*Problem requirements*
Copy the material word for word, from its first line through the line containing "[x=96, y=125]", including both.

*Records for the exercise*
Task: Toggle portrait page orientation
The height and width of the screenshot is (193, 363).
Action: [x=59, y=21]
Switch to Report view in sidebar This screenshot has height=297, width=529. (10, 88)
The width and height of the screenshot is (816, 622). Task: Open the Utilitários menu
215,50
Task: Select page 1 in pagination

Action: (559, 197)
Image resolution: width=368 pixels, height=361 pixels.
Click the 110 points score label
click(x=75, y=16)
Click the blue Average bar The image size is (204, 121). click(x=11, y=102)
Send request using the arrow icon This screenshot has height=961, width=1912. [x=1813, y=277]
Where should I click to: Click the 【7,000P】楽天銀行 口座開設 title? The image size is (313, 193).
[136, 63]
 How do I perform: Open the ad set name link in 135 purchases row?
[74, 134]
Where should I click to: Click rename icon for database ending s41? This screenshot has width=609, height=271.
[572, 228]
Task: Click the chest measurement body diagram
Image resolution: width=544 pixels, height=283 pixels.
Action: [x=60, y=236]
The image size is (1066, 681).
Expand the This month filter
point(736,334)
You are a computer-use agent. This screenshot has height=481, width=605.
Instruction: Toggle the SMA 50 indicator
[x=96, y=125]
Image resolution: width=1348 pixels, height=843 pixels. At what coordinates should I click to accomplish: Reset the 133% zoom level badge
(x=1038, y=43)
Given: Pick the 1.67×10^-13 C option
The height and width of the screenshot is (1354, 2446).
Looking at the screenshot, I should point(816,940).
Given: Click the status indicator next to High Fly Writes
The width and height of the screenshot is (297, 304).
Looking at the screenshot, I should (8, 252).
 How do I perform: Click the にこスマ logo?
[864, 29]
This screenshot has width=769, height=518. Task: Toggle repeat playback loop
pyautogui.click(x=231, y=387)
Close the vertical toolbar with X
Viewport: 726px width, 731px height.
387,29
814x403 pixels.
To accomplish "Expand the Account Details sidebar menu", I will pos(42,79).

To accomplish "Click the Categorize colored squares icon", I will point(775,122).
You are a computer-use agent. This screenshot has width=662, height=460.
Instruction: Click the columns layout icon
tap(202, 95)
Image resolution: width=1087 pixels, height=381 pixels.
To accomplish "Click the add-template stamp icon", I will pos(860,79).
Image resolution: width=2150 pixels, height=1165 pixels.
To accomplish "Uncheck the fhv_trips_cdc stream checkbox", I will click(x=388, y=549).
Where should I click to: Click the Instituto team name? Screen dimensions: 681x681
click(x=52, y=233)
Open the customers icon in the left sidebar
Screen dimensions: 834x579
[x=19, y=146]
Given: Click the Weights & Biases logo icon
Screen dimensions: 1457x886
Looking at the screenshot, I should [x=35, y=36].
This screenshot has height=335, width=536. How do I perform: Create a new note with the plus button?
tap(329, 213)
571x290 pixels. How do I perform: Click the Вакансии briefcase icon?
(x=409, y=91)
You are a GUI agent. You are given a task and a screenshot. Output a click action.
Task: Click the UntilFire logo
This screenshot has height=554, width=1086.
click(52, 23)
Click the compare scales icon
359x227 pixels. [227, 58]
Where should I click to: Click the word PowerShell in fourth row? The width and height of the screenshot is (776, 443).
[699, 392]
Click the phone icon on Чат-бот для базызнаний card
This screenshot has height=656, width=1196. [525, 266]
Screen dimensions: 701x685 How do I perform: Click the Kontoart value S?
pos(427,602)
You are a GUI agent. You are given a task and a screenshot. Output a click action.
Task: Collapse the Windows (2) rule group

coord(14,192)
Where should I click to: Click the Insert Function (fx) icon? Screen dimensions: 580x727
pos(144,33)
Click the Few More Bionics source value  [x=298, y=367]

*Output*
Task: Toggle portrait page orientation
The height and width of the screenshot is (193, 363).
Action: [x=59, y=21]
Switch to Report view in sidebar This screenshot has height=297, width=529. (10, 88)
The width and height of the screenshot is (816, 622). Task: Open the Utilitários menu
215,50
Task: Select page 1 in pagination

Action: (559, 197)
Image resolution: width=368 pixels, height=361 pixels.
Click the 110 points score label
click(x=75, y=16)
Click the blue Average bar The image size is (204, 121). click(x=11, y=102)
Send request using the arrow icon This screenshot has height=961, width=1912. [x=1813, y=277]
Where should I click to: Click the 【7,000P】楽天銀行 口座開設 title? The image size is (313, 193).
[136, 63]
 How do I perform: Open the ad set name link in 135 purchases row?
[74, 134]
Where should I click to: Click rename icon for database ending s41? This screenshot has width=609, height=271.
[572, 228]
Task: Click the chest measurement body diagram
Image resolution: width=544 pixels, height=283 pixels.
Action: [x=60, y=236]
The image size is (1066, 681).
Expand the This month filter
point(736,334)
You are a computer-use agent. This screenshot has height=481, width=605.
Instruction: Toggle the SMA 50 indicator
[x=96, y=125]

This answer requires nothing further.